▶ **INSTRUCTION A**:
Print the part of the Valentine's Day advice from "Presents: Everyone gets" up to and including "get the card.", word for word.

▶ **TEXT BLOCK**:
---
Once you are there, take a restroom break, find the waiter, and hand him enough cash to cover whatever you might purchase, plus a great tip - this will cost you more, but when the waiter says "thank you for dining with us Mr. so-and-so" and doesnt give you the bill at the end of the evening, it will be very impressive.
Dancing: Not a Club. Dear God, don't go to a club. There is nothing less romantic. Rent a nicer car than yours with a decent sound system, get a CD of old Frank Sinatra romantic songs, and pull off somewhere scenic and just dance together.
Presents: Everyone gets chocolate and roses, except your Valentine! Get. Something. Else. Sure, a chocolate or two and a rose should accompany the evening, but the primary money should be spent on something else. And not just lingerie. That is for you. Not her. Get recommendations from the florist.
Cards: Do get her a card. I know guys don't exactly care about the card, but she does. Even if she says she doesn't, she does. And even if she really doesn't, she will wonder why you didn't if you don't. Confusing? Just get the card.
Poetry: Write your own, even if it sucks. She knows you can't write. She knows that you will probably use a crayon to scribble it out to the beat of some 80's hair band ballad, but hey, its you. Rhyming is not important, in fact it is kind of cheesy. When you don't rhyme, it sounds more sincere. Really.
---
▶ **SUPPLIED RECORDS**:
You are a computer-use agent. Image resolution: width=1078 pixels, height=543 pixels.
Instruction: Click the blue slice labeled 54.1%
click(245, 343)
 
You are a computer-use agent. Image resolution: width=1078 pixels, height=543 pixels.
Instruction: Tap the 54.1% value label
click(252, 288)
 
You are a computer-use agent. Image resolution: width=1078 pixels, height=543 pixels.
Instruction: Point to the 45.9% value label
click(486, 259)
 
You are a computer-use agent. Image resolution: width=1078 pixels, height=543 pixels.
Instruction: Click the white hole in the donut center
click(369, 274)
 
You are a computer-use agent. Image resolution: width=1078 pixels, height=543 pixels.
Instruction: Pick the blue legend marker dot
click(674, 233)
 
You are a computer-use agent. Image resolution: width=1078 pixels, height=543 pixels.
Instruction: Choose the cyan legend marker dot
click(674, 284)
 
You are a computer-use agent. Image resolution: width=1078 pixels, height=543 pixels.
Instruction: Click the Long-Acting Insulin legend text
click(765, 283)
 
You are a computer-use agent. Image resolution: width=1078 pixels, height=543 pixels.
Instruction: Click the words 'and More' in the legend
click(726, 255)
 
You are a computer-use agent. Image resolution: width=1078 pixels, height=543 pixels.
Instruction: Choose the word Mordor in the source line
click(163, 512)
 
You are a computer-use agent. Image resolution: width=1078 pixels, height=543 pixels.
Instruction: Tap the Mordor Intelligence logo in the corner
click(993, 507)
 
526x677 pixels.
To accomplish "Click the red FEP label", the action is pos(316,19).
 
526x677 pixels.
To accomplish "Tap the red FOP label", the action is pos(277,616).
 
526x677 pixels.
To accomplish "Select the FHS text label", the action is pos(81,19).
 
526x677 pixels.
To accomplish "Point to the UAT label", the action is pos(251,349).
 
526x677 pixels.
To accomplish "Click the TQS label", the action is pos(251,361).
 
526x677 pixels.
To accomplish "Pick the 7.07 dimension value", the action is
---
▶ **INSTRUCTION B**:
Output the rows from their first line up to and including the line with "click(674, 233)", character for character.

▶ **RIGHT ANSWER A**:
Presents: Everyone gets chocolate and roses, except your Valentine! Get. Something. Else. Sure, a chocolate or two and a rose should accompany the evening, but the primary money should be spent on something else. And not just lingerie. That is for you. Not her. Get recommendations from the florist.
Cards: Do get her a card. I know guys don't exactly care about the card, but she does. Even if she says she doesn't, she does. And even if she really doesn't, she will wonder why you didn't if you don't. Confusing? Just get the card.

▶ **RIGHT ANSWER B**:
You are a computer-use agent. Image resolution: width=1078 pixels, height=543 pixels.
Instruction: Click the blue slice labeled 54.1%
click(245, 343)
 
You are a computer-use agent. Image resolution: width=1078 pixels, height=543 pixels.
Instruction: Tap the 54.1% value label
click(252, 288)
 
You are a computer-use agent. Image resolution: width=1078 pixels, height=543 pixels.
Instruction: Point to the 45.9% value label
click(486, 259)
 
You are a computer-use agent. Image resolution: width=1078 pixels, height=543 pixels.
Instruction: Click the white hole in the donut center
click(369, 274)
 
You are a computer-use agent. Image resolution: width=1078 pixels, height=543 pixels.
Instruction: Pick the blue legend marker dot
click(674, 233)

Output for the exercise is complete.